You’re probably all too familiar with the negative side effects of pregnancy, especially if you’re pregnant. Sometimes, the side effects might even continue after you’ve delivered your baby while your hormones are still running rampant for a few weeks. Your acne might stick around for a while, your baby weight might be difficult to lose, and your shoe size might even change. However, in addition to having a wonderful new family member to fawn over, your pregnancy might have some positive side effects that last beyond delivery. After they deliver their first baby and resume menstruation, many women report fewer and less intense cramps during their period. 

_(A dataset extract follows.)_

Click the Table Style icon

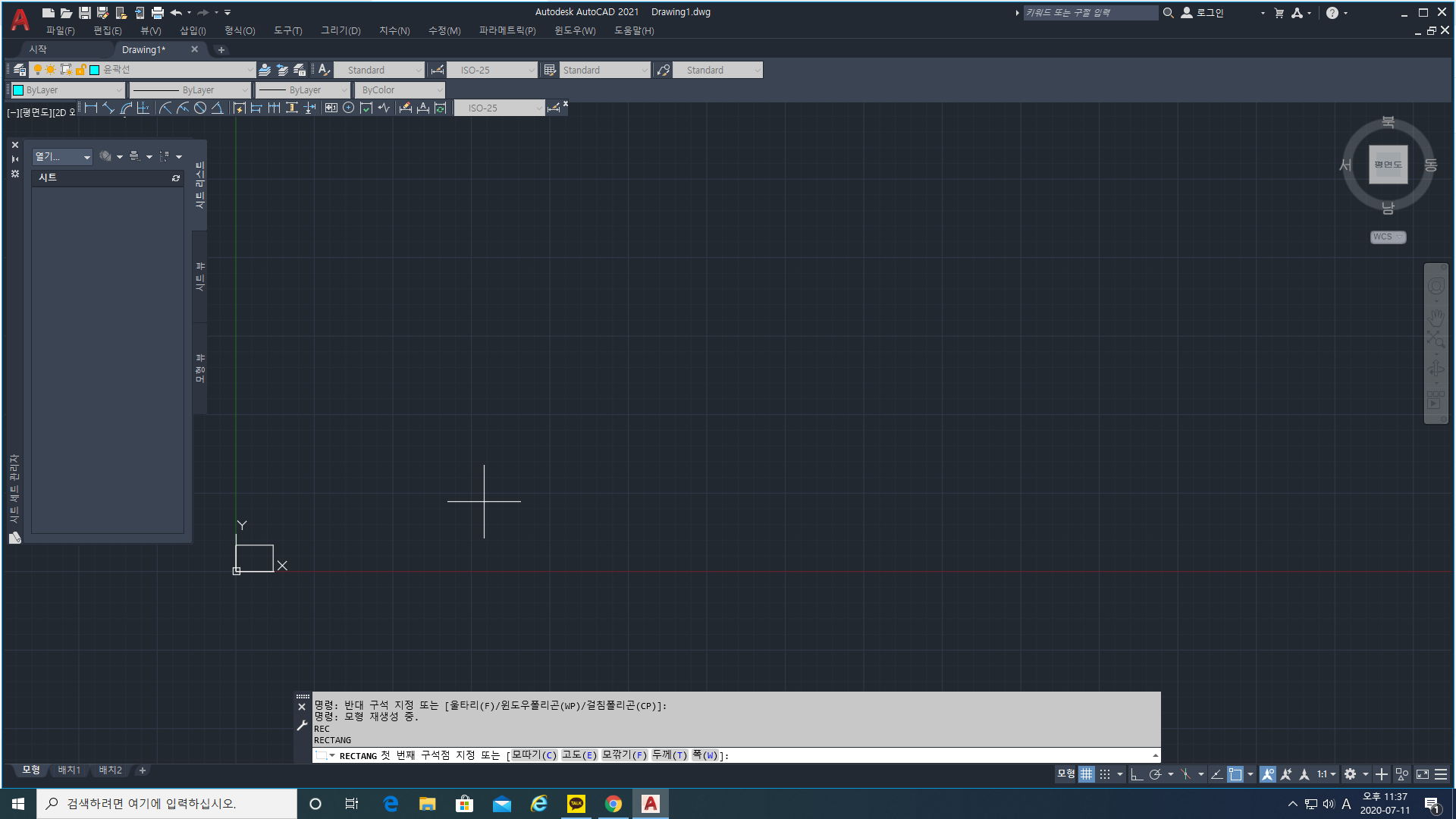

Painful menstrual cramps, also known as dysmenorrhea, are inconvenient and unpleasant. Few women go through life without them, as they are an extremely common symptom of menstruation. Some women even need to seek special treatment if their dysmenorrhea is particularly painful. Research shows that after pregnancy, you will probably have less painful cramps during your period. In fact, some studies even suggest that they’ll go away altogether. This is certainly one of the more attractive side effects of pregnancy. Results from various studies suggest that this might be because pregnancy desensitizes the prostaglandin receptors in the uterus so that delivery is less painful. After pregnancy, the receptors don’t become re-sensitized, and therefore menstruation is less painful from then on. While research shows that this is a plausible reason for decreased dysmenorrhea after delivery, there is still some debate as to the definite reason.

Whatever the reason, less menstrual pain after pregnancy is a wonderful thing. If you’re upset about the ways your body is changing over the course of your pregnancy, this will at least give you something to look forward to. If you’ve had really intense menstrual cramps in the past before your pregnancy began, you can expect lighter and less frequent pain. If you rarely had cramps before your pregnancy, you might not even experience them anymore when you’ve had your first baby.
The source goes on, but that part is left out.